(Saved entries)
□ □ □ □ □
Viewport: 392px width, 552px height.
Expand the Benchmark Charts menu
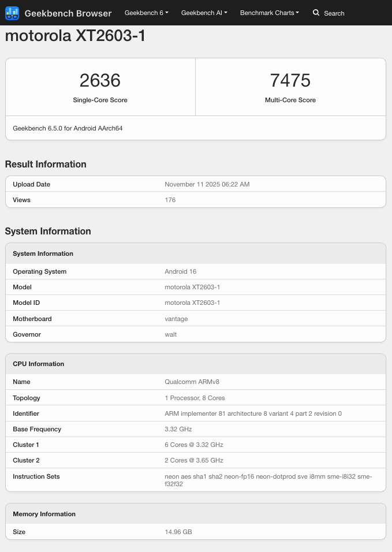(269, 13)
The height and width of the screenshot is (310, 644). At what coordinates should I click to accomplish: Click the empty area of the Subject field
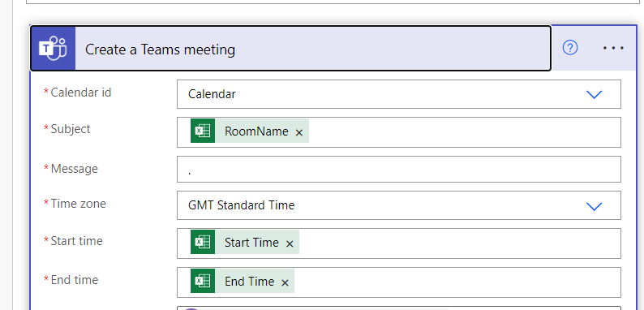464,132
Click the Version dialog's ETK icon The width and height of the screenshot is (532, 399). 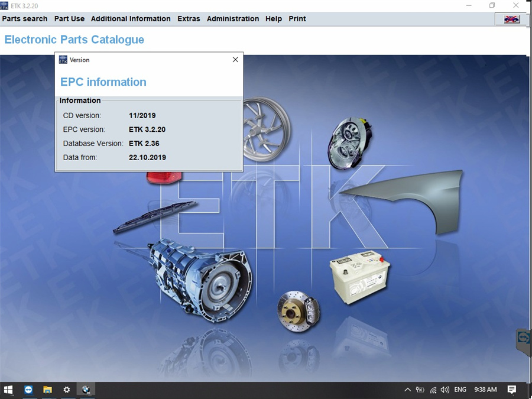(62, 59)
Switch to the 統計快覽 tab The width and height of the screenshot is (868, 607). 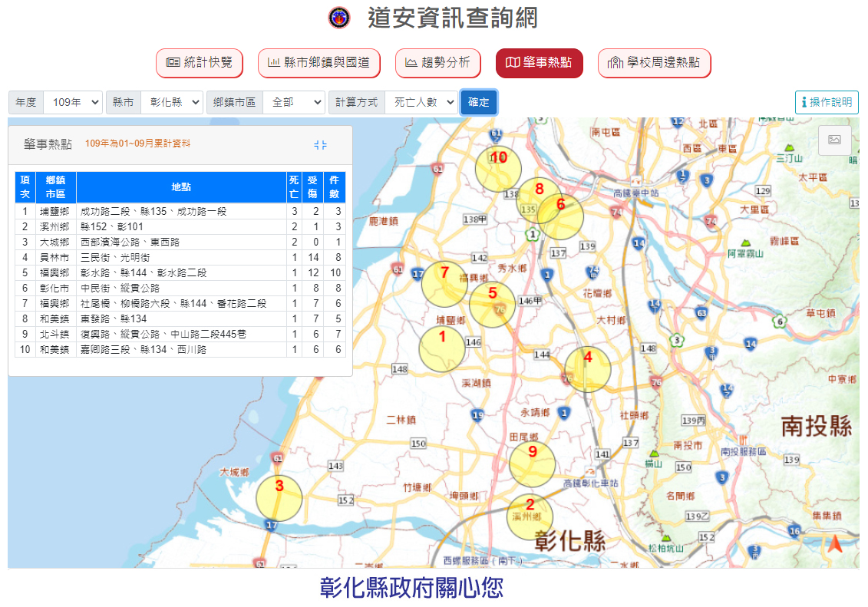tap(200, 63)
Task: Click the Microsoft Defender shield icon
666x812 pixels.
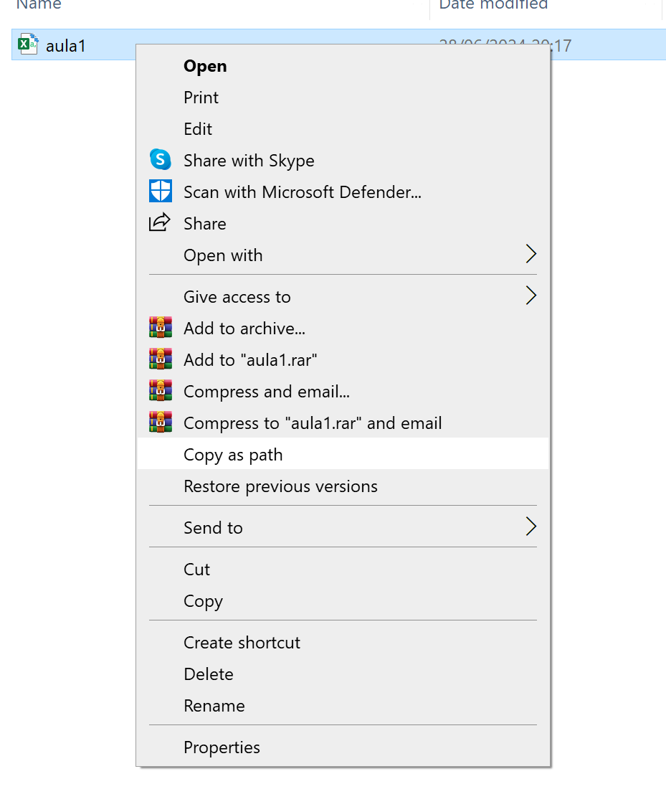Action: tap(160, 192)
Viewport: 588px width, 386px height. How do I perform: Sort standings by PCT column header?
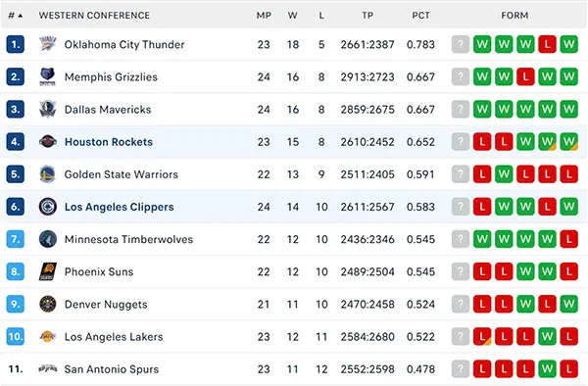[420, 16]
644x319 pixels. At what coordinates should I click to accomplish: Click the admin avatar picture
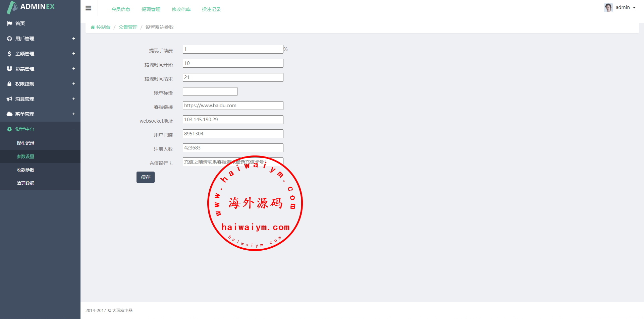coord(608,7)
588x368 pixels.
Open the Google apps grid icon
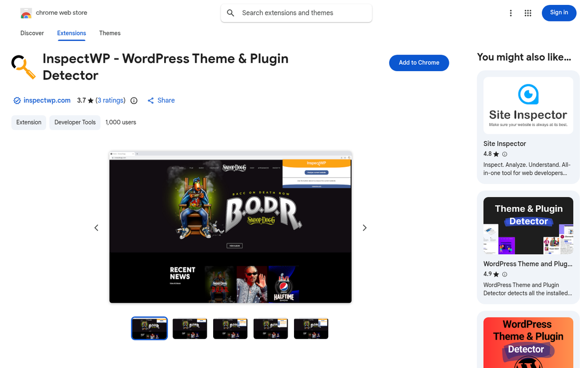tap(528, 13)
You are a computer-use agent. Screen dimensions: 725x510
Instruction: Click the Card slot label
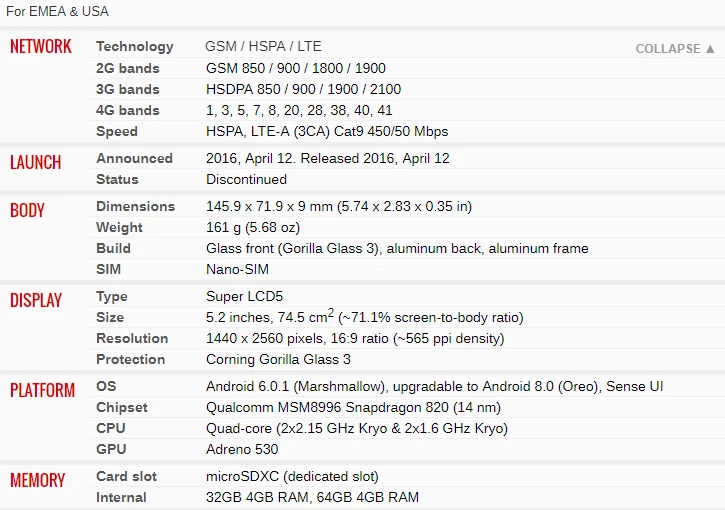(126, 476)
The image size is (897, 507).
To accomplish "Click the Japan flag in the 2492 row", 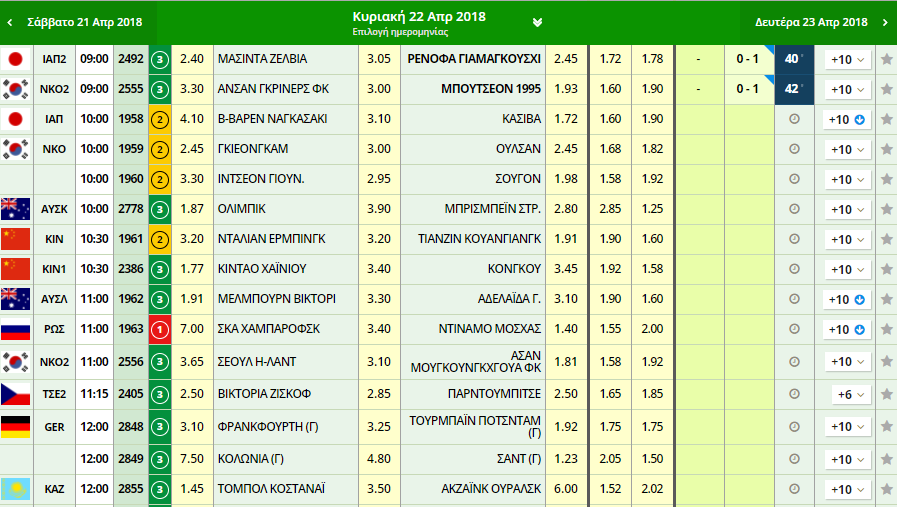I will 15,59.
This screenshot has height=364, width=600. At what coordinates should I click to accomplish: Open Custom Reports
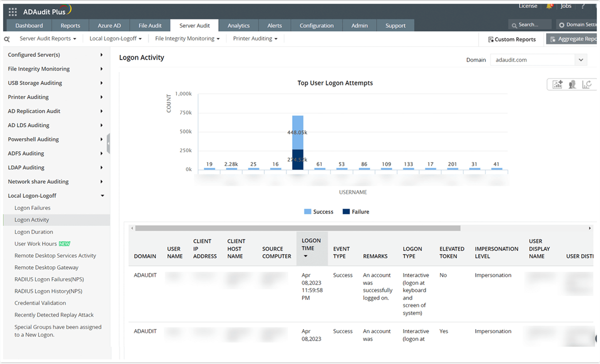[512, 39]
□ □ □ □ □
* _REQUIRED WORK_: Only the lines from the one that holds "This screenshot has" through the end of the records above should be printed again, exactly as they are. Leave out the pictures.

* _YOUR RESPONSE_:
This screenshot has height=364, width=600. At what coordinates should I click to accomplish: Open Custom Reports
[512, 39]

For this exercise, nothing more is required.